By choosing to join the particular community of Hipster Shaadi, young Muslims have ownership of their lives without doing away with the "broader culture of support," Safi says. They may not be relying on aunties to set them up, but they are involving others in their search for a potential husband or wife.

When asked if she would call herself a matchmaker, co-founder Mubeen does say that she and Nourollahi are like the "Jane Austens of the 21st century ... We're the third person that's mediating all this."

The site's main beneficiaries stand to be Muslim women, who are often greatly discouraged from marrying outside of the religion, while men are allowed to marry women of other faiths. Safi says that this has created a "surplus of educated, accomplished, professional Muslim" women and a dearth of suitable husbands. Women who sign up for Hipster Shaadi can find men who are actively looking to marry another Muslim.
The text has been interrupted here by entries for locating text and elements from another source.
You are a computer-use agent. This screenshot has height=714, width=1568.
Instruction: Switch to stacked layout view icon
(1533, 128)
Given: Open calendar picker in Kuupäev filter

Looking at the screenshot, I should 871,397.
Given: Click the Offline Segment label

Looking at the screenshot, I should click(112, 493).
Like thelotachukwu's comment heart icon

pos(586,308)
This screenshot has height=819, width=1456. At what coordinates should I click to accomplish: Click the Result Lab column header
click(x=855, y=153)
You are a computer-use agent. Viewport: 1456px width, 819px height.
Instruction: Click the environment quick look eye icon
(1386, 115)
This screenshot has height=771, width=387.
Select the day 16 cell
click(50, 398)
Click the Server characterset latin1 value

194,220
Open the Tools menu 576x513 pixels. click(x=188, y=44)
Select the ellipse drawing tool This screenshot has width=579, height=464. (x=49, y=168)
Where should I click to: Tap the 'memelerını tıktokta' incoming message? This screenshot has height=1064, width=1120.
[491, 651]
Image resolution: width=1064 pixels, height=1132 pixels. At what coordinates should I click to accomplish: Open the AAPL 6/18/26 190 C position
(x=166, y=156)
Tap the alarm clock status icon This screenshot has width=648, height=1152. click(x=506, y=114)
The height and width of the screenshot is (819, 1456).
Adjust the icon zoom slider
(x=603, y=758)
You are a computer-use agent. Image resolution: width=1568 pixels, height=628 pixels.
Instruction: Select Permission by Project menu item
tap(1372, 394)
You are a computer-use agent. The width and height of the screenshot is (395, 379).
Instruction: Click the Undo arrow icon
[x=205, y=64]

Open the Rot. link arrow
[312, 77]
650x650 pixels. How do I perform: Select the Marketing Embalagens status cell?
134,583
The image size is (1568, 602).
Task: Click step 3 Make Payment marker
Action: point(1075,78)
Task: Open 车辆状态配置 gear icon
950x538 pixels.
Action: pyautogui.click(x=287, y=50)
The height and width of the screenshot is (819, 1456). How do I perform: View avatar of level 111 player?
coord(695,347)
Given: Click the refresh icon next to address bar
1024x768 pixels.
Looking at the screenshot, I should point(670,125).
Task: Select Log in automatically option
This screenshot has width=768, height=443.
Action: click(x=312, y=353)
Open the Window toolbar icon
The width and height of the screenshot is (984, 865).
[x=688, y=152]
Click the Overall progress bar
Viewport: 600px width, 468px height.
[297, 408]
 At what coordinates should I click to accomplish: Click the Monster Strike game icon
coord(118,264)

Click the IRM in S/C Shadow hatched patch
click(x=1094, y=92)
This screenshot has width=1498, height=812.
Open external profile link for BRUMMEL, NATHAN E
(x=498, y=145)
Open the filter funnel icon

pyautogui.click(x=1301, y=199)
The young adults on the site aren't seeking casual romances; the site's tagline on Facebook is "Marry a hipster already!" Users can state on their profiles that they are just "Testing the waters" or "Trying to get married yo." (The name isn't exactly subtle, either: Shaadi is the Urdu word for marriage.) It may be tongue-in-cheek, but at its twee, twitterpated heart, Hipster Shaadi is a place for users to start looking for love.

And that's what Idris hopes to find — ideally with a nice Muslim man, maybe one on Hipster Shaadi. Islam is something she wants to share with her future (hopefully hipster) husband, but it's not the only thing. She already has her eye on another user on the site — and she hopes he likes motorcycles.